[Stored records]
-- Opening Marker --

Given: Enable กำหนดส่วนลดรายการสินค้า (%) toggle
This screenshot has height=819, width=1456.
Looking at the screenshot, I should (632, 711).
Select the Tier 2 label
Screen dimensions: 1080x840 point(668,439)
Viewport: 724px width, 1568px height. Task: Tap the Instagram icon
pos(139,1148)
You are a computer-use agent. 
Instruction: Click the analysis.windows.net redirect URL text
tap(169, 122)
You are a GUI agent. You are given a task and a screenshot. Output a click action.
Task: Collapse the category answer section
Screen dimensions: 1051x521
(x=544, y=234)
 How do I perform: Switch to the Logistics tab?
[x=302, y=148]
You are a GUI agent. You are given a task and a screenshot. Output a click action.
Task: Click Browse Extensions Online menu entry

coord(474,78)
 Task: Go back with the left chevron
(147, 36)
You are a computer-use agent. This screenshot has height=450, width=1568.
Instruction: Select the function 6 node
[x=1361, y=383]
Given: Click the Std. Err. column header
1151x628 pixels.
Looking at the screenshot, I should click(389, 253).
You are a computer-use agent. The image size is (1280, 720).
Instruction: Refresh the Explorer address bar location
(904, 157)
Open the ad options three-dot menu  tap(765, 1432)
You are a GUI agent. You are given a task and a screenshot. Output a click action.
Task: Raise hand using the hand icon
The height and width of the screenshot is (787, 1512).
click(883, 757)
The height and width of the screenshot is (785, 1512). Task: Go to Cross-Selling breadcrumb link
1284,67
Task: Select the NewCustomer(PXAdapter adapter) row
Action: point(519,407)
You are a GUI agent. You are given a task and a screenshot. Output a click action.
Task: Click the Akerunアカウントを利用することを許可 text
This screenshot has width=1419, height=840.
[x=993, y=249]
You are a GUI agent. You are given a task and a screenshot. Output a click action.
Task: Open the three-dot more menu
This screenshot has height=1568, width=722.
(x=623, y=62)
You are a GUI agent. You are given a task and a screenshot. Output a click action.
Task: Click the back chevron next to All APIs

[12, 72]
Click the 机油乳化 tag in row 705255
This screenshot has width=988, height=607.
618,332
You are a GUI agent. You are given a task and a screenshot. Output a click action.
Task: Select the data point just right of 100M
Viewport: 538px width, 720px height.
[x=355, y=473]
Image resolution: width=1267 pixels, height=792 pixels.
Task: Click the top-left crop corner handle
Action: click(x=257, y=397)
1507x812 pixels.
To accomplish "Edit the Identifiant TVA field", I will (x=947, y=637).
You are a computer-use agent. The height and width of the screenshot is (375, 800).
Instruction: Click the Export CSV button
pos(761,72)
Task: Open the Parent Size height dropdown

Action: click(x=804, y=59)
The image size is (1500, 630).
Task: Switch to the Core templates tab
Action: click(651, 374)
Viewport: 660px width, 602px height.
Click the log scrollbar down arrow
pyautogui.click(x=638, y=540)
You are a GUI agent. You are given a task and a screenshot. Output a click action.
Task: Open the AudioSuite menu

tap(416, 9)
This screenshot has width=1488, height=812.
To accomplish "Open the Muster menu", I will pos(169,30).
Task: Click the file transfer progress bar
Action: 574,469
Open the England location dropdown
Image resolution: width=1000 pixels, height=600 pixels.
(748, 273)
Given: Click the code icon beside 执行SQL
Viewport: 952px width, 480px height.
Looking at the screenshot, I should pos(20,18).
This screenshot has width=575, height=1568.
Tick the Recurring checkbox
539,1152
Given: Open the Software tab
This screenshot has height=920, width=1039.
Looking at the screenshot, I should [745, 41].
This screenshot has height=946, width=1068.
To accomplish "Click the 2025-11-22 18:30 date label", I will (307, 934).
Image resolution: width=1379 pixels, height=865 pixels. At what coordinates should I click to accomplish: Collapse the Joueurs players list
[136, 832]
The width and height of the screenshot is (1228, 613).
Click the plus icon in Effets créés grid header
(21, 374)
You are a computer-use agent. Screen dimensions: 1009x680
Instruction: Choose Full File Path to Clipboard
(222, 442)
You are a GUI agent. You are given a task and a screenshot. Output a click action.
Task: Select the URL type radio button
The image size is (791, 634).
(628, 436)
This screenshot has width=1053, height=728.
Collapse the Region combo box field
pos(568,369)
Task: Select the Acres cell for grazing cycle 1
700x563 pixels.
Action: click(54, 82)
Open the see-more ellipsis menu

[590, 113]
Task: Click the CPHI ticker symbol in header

-- Closing Marker --

**Work to be completed:**
Return, word for word, the lines of the data above from the line with "Task: Open the three-dot more menu" through the line with "Task: Select the data", inclusive.

**Exercise answer:**
Task: Open the three-dot more menu
This screenshot has height=1568, width=722.
(x=623, y=62)
You are a GUI agent. You are given a task and a screenshot. Output a click action.
Task: Click the back chevron next to All APIs

[12, 72]
Click the 机油乳化 tag in row 705255
This screenshot has width=988, height=607.
618,332
You are a GUI agent. You are given a task and a screenshot. Output a click action.
Task: Select the data point just right of 100M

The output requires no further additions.